Four recruiting agencies -- Meghna Trade International, Morning Sun Enterprise, East Bengal Overseas and Idea International -- charged each of them Tk 4 lakh for the overseas recruitment.
However, upon their arrival in Iraq, the employers could not provide them with jobs and kept them confined to the accommodation facility. Though they can use telephones, they are not allowed to step outside the facility.
Two of the migrants managed to escape the confinement. They, however, did not return home and nobody knows their current whereabouts.
Following a series of demonstrations and pleas of the families and relatives of the migrants in Dhaka since July last year, M Kodia Co General Trading sent 11 workers home on November 30 last year.
Upon return, they filed a human trafficking case the next day, which led to the arrests of Joynal Abedin, chairman of Bangladesh Migrants' Foundation for its involvement in the migration process and Nasir Khan of Meghna Trade International.
The returnees staged demonstrations in Dhaka on December 14 last year and January 22 this year demanding immediate repatriation of the 14 stranded workers.
After failing to press the government through the demonstrations, Shaon Ali, one of the returnees, managed to hold a meeting with Expatriates' Welfare and Overseas Employment Minister Khandker Mosharraf Hossain on January 22.
"The minister had ordered the officials concerned to repatriate the 14 workers in four days. He also had said if the employer does not provide them with tickets, the government will do that for them," Shaon told The Daily Star.

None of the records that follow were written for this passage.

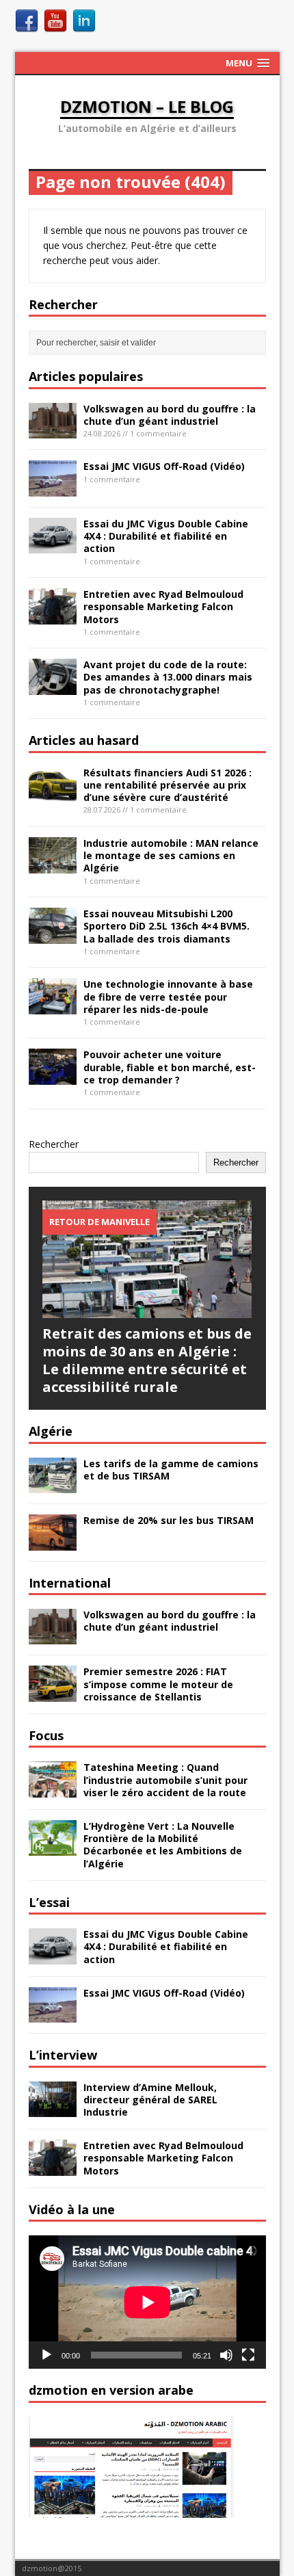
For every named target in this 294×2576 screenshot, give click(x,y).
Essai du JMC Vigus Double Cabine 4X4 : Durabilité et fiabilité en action (165, 536)
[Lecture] (46, 2355)
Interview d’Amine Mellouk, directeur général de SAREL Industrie (150, 2099)
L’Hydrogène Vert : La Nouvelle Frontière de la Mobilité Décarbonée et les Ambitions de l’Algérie (162, 1844)
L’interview (63, 2055)
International (70, 1583)
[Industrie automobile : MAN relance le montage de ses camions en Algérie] (53, 864)
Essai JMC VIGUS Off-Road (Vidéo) (164, 466)
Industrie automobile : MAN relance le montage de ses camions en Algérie (170, 855)
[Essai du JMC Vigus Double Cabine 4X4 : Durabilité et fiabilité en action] (53, 545)
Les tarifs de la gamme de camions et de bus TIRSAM (170, 1469)
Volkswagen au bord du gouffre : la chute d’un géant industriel (169, 415)
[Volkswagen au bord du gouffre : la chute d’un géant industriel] (53, 430)
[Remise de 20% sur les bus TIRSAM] (53, 1542)
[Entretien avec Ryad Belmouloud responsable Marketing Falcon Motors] (53, 615)
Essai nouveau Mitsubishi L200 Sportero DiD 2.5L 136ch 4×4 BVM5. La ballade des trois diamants (166, 926)
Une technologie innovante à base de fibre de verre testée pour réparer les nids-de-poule (168, 996)
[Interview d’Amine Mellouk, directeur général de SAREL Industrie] (53, 2109)
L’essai (49, 1902)
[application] (147, 2302)
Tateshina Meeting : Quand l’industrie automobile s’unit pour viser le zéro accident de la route (165, 1779)
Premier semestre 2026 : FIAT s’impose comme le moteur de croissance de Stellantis (158, 1684)
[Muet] (226, 2355)
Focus (46, 1735)
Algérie (50, 1431)
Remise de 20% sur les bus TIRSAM (168, 1520)
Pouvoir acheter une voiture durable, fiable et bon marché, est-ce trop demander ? (169, 1067)
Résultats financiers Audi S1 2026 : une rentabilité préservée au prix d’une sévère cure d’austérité (167, 785)
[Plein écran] (248, 2355)
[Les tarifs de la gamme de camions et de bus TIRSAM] (53, 1485)
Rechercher (54, 1144)
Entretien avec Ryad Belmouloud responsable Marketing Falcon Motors (163, 606)
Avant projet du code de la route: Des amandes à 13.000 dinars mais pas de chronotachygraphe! (167, 677)
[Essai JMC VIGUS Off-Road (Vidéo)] (53, 488)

Ten days have passed since the assurance of the minister and the stranded workers are yet to be brought home.
Dr Zafar Ahmed Khan, secretary to the Ministry of Expatriates' Welfare and Overseas Employment, said the repatriation process requires some time.

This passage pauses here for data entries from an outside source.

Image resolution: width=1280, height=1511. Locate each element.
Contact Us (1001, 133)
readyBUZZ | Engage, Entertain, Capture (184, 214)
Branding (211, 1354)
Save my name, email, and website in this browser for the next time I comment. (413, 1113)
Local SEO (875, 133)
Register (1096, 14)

"We cannot do everything so quickly even if we want," he told The Daily Star yesterday, adding that it had taken a month for the government to bring the 14 workers back home.

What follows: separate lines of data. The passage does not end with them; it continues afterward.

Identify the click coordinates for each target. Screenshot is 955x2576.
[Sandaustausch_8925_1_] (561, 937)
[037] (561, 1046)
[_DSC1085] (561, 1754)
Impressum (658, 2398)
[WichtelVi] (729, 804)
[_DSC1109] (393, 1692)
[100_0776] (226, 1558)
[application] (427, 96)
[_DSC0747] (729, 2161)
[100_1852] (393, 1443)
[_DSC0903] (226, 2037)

While talking to this correspondent over the phone, Shafiqul Islam also said all of the workers there were getting weak -- both physically and mentally. Some of them even had fallen sick and no medical care was available.
"None would care if we die here. So, we stopped eating," Shafiqul said from Najaf.
Meanwhile, one Haider, who works with M Kodia Co General Trading, yesterday visited them yesterday and said he would provide air tickets to them a month later, Shafiqul added.